Google Cloud (gs://)

The state store config for google cloud will be derived by the google storage client SDK as follows:

  1. scope := storage.DevstorageReadWriteScope
  2. httpClient, err := google.DefaultClient(context.Background(), scope)
  3. if err != nil {
  4. return nil, fmt.Errorf("error building GCS HTTP client: %v", err)
  5. }
  6. gcsClient, err := storage.New(httpClient)

Vault (vault://)

Alpha (Feature Flag)
kOps 1.19

kOps has support for using Vault as state store. It is currently an experimental feature and you have to enable the VFSVaultSupport feature flag to enable it.

The goal of the vault store is to be a safe storage for the kOps keys and secrets store. It will not work to use this as a kOps registry/config store. Among other things, etcd-manager is unable to read VFS control files from vault. Vault also cannot be used as backend for etcd backups.

  1. export KOPS_FEATURE_FLAGS=VFSVaultSupport

Node authentication and configuration

The vault store uses IAM auth to authenticate against the vault server and expects the vault auth plugin to be mounted on /aws.

Instructions for configuring your vault server to accept IAM authentication are at https://learn.hashicorp.com/vault/identity-access-management/iam-authentication

To configure kOps to use the Vault store, add this to the cluster spec:

  1. spec:
  2. secretStore: vault://<vault>:<port>/<kv2 mount>/clusters/<clustername>/secrets
  3. keyStore: vault://<vault>:<port>/<kv2 mount>/clusters/<clustername>/keys

Each of the paths specified above can be configurable, but they must be unique across all clusters. You can also not use the same path as both stateStore and keyStore.

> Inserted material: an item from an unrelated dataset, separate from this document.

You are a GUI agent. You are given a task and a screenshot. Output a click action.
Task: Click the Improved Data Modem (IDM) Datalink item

After launching your cluster you need to add the cluster roles to Vault, binding them to the cluster’s IAM identity and granting them access to the appropriate secrets and keys. The nodes will wait until they can authenticate before completing provisioning.

Vault policies

Note that contrary to the S3 state store, kOps will not provision any policies for you. You have to provide roles for both operators and nodes.

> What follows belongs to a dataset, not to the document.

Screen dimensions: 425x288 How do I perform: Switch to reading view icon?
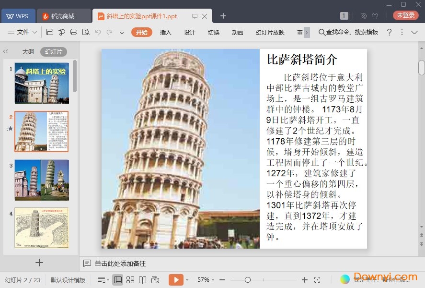(143, 280)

Using the example paths above, a policy for the cluster nodes can be:

  1. path "kv-v2/metadata/<clustername>" {
  2. capabilities = ["list"]
  3. }
  4. path "kv-v2/metadata/clusters/<clustername>/*" {
  5. capabilities = ["list", "read"]
  6. }
  7. path "kv-v2/data/clusters/<clustername>/*" {
  8. capabilities = ["read"]
  9. }

Once you add this policy, you can assign it to the IAM roles like this:

  1. vault write auth/aws/role/masters.<clustername> auth_type=iam \
  2. bound_iam_principal_arn=arn:aws:iam::<account>:role/masters.<clustername> policies=<policy> max_ttl=500h
  3. vault write auth/aws/role/nodes.<clustername> auth_type=iam \
  4. bound_iam_principal_arn=arn:aws:iam::<account>:role/nodes.<clustername> policies=<policy> max_ttl=500h
  5. vault write auth/aws/config/client iam_server_id_header_value="<vault server hostname>"

Note that if you re-provision your cluster, you need to re-run the above in order for Vault to update the role internal IDs.

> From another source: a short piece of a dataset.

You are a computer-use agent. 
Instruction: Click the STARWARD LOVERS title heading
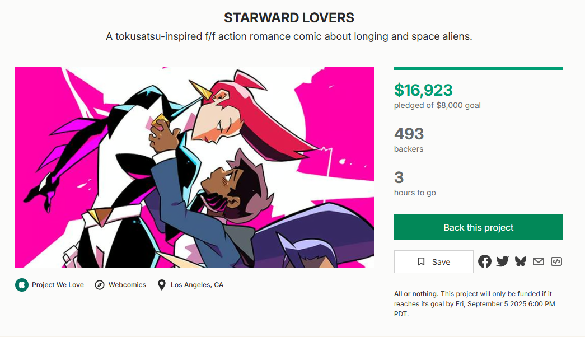(x=289, y=18)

Vault will use TLS by default. If you want to use plaintext instead, add ?tls=false to the url.

Client configuration

The kops CLI only expects the VAULT_TOKEN environment variable to be set to a valid token. You can use any authentication method to obtain a token and then set it manually if the authentication method does not do that automatically.